The government in Tashkent has warned Uzbek migrants in Russia, subject to being conscripted or recruited to serve in the Russian military, that service in a foreign army could be punished by up to five years in prison—a clear warning to Uzbeks to steer clear of the conflict. Furthermore, as the Russian military has struggled, Tashkent has grown more vocal in its support for Kyiv. During a March 17 address to parliament, Uzbekistan’s long-serving foreign minister, Abdulaziz Komilov, declared that Uzbekistan would not recognize the Russian-controlled portions of eastern Ukraine as independent states and reiterated its commitment to Ukrainian territorial integrity.
Bishkek actively avoids antagonizing Moscow or its own citizens who support the war. Before the invasion, Kyrgyz President Sadyr Japarov mimicked Russian talking points to suggest Moscow’s recognition of Donetsk and Luhansk may have been justified. Reportedly under pressure from Moscow, the Japarov government also banned anti-war protests in Bishkek and levied fines against protesters as of mid-March, although that has not stopped demonstrators from gathering or civil society actors from speaking out.

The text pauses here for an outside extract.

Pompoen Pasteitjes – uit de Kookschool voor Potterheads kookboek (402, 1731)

However, public discussion of Kyrgyzstan’s future in Russian-based regional organizations is ongoing. During a March 20 state television interview, the deputy chair of Kyrgyzstan’s cabinet of ministers underscored that every country has the right to “determine its domestic and foreign policies” under the UN charter. Kyrgyzstan’s foreign minister also reiterated the country’s commitment to the principle of territorial integrity and called for the establishment of stable humanitarian corridors in Ukraine—both implicit criticisms of Moscow.

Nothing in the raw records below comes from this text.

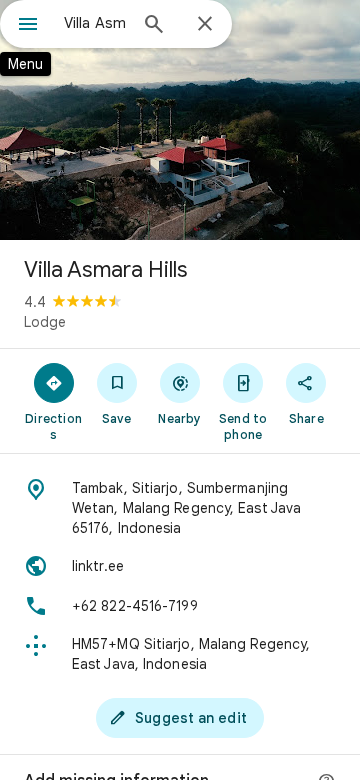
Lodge (45, 322)
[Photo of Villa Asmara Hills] (180, 120)
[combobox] (95, 23)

Tajikistan and Turkmenistan
Except for brief mentions of their citizens caught in Ukraine, neither country has publicly addressed the war—but that is not a sign of support for Russia’s policies. Valentina Matviyenko, chairwoman of the Russian Federation Council, visited Tajikistan on the second day of Russia’s “special military operation” and held public and private discussions on the rationale behind Russia’s invasion. The Tajik government, however, provided no public response to her announcement or any readout of any Ukraine-related discussions she held with senior officials, focusing instead on discussions of Russian-Tajik security cooperation vis-à-vis Afghanistan. Turkmenistan, upholding its long-standing principle of “permanent neutrality,” has avoided all public comment.